Please return, with no alterations, the lines below from the very first through the one that contains "Мясные и рыбные закуски, деликатесы [menuitem]".

▶ **RAW DATA**:
= Beginning of Section =
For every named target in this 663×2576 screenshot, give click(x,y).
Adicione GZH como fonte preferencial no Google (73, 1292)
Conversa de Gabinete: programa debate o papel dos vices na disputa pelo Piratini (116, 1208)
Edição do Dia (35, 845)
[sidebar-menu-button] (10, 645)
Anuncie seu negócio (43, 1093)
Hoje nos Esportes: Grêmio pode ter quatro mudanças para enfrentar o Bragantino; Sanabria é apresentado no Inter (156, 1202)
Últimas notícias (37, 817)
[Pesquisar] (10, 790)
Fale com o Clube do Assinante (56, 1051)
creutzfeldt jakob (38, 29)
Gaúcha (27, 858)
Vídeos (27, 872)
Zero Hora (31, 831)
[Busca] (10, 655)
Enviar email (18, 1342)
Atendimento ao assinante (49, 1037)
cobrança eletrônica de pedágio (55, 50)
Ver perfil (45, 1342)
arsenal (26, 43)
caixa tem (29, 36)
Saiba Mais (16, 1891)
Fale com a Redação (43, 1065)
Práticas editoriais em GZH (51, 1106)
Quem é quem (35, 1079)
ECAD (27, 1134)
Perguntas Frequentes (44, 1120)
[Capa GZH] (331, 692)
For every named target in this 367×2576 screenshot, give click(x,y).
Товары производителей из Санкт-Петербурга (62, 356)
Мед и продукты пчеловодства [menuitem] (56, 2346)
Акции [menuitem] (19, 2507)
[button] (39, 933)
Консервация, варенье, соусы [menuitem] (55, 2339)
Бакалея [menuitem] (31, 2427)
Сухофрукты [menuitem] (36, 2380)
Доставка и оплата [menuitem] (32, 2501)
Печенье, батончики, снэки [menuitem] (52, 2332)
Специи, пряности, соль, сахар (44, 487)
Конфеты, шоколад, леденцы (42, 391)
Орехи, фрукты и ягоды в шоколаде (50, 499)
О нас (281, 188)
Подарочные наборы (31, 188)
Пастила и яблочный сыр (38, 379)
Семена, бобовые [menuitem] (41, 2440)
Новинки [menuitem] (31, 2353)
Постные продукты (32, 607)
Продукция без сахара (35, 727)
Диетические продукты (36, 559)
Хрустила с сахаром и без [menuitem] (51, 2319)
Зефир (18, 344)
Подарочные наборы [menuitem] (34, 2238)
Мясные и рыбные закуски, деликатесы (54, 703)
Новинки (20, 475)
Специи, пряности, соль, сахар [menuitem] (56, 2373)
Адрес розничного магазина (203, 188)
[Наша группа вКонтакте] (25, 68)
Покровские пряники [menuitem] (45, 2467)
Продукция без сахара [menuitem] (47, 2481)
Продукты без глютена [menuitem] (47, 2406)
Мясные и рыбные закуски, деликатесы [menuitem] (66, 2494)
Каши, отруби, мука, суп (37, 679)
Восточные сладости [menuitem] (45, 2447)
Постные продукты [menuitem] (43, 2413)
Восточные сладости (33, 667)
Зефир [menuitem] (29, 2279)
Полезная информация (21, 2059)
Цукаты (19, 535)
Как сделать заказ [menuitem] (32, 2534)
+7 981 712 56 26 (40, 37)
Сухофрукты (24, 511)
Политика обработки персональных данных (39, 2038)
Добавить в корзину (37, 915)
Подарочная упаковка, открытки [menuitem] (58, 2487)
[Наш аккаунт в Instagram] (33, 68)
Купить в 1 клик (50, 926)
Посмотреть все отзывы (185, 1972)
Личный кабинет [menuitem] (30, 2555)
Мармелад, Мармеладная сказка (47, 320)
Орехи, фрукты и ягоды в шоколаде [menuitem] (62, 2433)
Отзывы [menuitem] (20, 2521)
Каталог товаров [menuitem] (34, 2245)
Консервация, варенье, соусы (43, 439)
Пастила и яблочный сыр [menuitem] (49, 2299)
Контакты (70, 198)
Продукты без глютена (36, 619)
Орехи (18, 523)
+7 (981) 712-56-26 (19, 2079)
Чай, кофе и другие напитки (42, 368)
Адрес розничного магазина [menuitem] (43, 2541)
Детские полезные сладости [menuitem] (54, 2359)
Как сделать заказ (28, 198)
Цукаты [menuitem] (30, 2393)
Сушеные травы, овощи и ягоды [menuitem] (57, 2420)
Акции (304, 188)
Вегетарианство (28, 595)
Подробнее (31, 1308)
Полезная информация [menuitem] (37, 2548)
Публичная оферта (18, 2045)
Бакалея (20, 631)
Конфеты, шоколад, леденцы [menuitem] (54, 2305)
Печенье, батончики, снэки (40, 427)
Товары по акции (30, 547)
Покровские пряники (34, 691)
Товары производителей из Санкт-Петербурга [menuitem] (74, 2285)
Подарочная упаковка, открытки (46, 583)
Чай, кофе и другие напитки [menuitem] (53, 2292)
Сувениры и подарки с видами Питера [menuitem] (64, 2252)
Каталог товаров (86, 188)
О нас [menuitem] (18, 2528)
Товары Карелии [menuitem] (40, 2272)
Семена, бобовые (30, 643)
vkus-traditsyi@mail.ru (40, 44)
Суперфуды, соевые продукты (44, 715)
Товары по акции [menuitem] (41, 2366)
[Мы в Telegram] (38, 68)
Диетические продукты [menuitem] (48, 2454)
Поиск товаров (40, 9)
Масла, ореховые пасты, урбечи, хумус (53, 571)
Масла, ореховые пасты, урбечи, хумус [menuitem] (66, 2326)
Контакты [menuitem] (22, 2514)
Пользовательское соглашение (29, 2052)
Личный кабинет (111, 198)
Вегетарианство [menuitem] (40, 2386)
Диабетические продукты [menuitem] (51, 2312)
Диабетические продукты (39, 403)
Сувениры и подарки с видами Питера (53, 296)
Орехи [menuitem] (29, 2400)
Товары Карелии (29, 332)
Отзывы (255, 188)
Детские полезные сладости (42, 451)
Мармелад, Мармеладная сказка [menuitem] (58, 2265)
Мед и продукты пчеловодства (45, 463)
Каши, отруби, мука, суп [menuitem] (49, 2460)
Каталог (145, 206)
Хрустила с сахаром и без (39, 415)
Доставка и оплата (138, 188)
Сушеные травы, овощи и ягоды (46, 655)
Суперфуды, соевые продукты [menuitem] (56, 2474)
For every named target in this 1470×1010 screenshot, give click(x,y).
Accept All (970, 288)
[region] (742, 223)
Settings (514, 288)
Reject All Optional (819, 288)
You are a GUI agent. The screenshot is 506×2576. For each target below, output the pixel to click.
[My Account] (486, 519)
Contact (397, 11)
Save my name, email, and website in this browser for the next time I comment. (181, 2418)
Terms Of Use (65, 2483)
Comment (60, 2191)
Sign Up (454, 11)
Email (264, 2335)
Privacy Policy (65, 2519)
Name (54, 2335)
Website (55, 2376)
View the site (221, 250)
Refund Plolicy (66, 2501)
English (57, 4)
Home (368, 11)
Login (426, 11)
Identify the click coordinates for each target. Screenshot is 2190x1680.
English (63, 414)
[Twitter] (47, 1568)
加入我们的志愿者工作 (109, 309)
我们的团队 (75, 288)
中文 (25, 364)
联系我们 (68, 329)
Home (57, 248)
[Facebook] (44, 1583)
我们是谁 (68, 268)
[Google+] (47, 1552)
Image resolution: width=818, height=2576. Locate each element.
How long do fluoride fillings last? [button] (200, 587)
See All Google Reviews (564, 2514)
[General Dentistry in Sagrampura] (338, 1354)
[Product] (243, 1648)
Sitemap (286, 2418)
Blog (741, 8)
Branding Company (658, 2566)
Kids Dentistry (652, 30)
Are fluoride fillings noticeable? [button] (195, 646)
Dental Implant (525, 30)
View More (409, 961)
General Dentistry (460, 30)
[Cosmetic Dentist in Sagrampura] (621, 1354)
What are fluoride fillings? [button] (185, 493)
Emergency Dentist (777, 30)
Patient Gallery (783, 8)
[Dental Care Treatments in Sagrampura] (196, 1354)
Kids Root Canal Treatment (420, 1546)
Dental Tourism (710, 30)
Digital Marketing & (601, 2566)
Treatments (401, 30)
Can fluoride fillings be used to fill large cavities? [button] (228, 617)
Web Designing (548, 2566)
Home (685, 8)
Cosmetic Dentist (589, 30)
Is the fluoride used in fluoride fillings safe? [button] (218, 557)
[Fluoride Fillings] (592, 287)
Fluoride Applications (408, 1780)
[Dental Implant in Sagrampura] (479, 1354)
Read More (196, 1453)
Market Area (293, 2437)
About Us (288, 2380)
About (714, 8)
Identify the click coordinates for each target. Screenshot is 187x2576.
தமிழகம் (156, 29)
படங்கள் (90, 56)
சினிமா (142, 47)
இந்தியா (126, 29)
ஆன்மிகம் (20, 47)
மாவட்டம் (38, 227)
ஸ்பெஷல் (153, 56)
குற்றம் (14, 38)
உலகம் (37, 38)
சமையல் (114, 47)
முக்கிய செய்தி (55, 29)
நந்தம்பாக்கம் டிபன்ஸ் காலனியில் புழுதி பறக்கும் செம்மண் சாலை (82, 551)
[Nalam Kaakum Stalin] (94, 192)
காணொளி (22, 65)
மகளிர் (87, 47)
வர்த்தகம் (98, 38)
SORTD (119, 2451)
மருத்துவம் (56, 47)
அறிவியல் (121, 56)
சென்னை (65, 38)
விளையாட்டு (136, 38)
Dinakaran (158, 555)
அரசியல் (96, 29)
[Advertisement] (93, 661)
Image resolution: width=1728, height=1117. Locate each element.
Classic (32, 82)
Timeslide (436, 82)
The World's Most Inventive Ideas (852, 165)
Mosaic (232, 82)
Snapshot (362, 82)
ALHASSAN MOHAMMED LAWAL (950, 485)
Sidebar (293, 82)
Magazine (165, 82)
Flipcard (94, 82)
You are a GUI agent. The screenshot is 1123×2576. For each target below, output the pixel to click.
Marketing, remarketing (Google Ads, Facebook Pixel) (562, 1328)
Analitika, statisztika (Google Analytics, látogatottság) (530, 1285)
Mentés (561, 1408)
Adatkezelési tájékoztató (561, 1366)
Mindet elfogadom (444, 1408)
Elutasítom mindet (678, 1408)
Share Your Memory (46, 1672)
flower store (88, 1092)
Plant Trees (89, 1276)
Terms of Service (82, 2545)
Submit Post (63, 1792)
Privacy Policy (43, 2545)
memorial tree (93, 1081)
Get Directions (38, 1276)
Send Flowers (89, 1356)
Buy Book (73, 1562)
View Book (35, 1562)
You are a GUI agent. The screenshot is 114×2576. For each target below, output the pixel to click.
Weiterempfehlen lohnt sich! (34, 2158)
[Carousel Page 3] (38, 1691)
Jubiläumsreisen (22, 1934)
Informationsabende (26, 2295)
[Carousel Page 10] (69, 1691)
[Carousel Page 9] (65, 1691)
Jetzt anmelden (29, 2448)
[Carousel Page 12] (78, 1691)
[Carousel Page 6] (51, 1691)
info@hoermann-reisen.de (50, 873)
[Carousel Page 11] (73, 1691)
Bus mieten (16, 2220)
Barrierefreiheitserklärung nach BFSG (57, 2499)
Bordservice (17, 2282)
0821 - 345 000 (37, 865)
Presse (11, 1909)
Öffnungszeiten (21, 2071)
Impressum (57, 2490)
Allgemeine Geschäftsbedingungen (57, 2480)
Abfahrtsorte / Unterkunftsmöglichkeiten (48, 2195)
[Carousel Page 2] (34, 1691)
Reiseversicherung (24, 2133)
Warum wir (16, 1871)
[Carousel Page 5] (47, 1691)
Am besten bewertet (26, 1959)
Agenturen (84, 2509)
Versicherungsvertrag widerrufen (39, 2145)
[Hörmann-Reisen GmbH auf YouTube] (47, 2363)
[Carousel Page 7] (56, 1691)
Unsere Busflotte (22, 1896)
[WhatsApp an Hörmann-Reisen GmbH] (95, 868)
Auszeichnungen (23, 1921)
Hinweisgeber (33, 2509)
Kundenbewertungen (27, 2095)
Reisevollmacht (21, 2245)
= End of Section =
▶ **TASK OUTPUT**:
For every named target in this 663×2576 screenshot, give click(x,y).
Adicione GZH como fonte preferencial no Google (73, 1292)
Conversa de Gabinete: programa debate o papel dos vices na disputa pelo Piratini (116, 1208)
Edição do Dia (35, 845)
[sidebar-menu-button] (10, 645)
Anuncie seu negócio (43, 1093)
Hoje nos Esportes: Grêmio pode ter quatro mudanças para enfrentar o Bragantino; Sanabria é apresentado no Inter (156, 1202)
Últimas notícias (37, 817)
[Pesquisar] (10, 790)
Fale com o Clube do Assinante (56, 1051)
creutzfeldt jakob (38, 29)
Gaúcha (27, 858)
Vídeos (27, 872)
Zero Hora (31, 831)
[Busca] (10, 655)
Enviar email (18, 1342)
Atendimento ao assinante (49, 1037)
cobrança eletrônica de pedágio (55, 50)
Ver perfil (45, 1342)
arsenal (26, 43)
caixa tem (29, 36)
Saiba Mais (16, 1891)
Fale com a Redação (43, 1065)
Práticas editoriais em GZH (51, 1106)
Quem é quem (35, 1079)
ECAD (27, 1134)
Perguntas Frequentes (44, 1120)
[Capa GZH] (331, 692)
For every named target in this 367×2576 screenshot, give click(x,y).
Товары производителей из Санкт-Петербурга (62, 356)
Мед и продукты пчеловодства [menuitem] (56, 2346)
Акции [menuitem] (19, 2507)
[button] (39, 933)
Консервация, варенье, соусы [menuitem] (55, 2339)
Бакалея [menuitem] (31, 2427)
Сухофрукты [menuitem] (36, 2380)
Доставка и оплата [menuitem] (32, 2501)
Печенье, батончики, снэки [menuitem] (52, 2332)
Специи, пряности, соль, сахар (44, 487)
Конфеты, шоколад, леденцы (42, 391)
Орехи, фрукты и ягоды в шоколаде (50, 499)
О нас (281, 188)
Подарочные наборы (31, 188)
Пастила и яблочный сыр (38, 379)
Семена, бобовые [menuitem] (41, 2440)
Новинки [menuitem] (31, 2353)
Постные продукты (32, 607)
Продукция без сахара (35, 727)
Диетические продукты (36, 559)
Хрустила с сахаром и без [menuitem] (51, 2319)
Зефир (18, 344)
Подарочные наборы [menuitem] (34, 2238)
Мясные и рыбные закуски, деликатесы (54, 703)
Новинки (20, 475)
Специи, пряности, соль, сахар [menuitem] (56, 2373)
Адрес розничного магазина (203, 188)
[Наша группа вКонтакте] (25, 68)
Покровские пряники [menuitem] (45, 2467)
Продукция без сахара [menuitem] (47, 2481)
Продукты без глютена [menuitem] (47, 2406)
Мясные и рыбные закуски, деликатесы [menuitem] (66, 2494)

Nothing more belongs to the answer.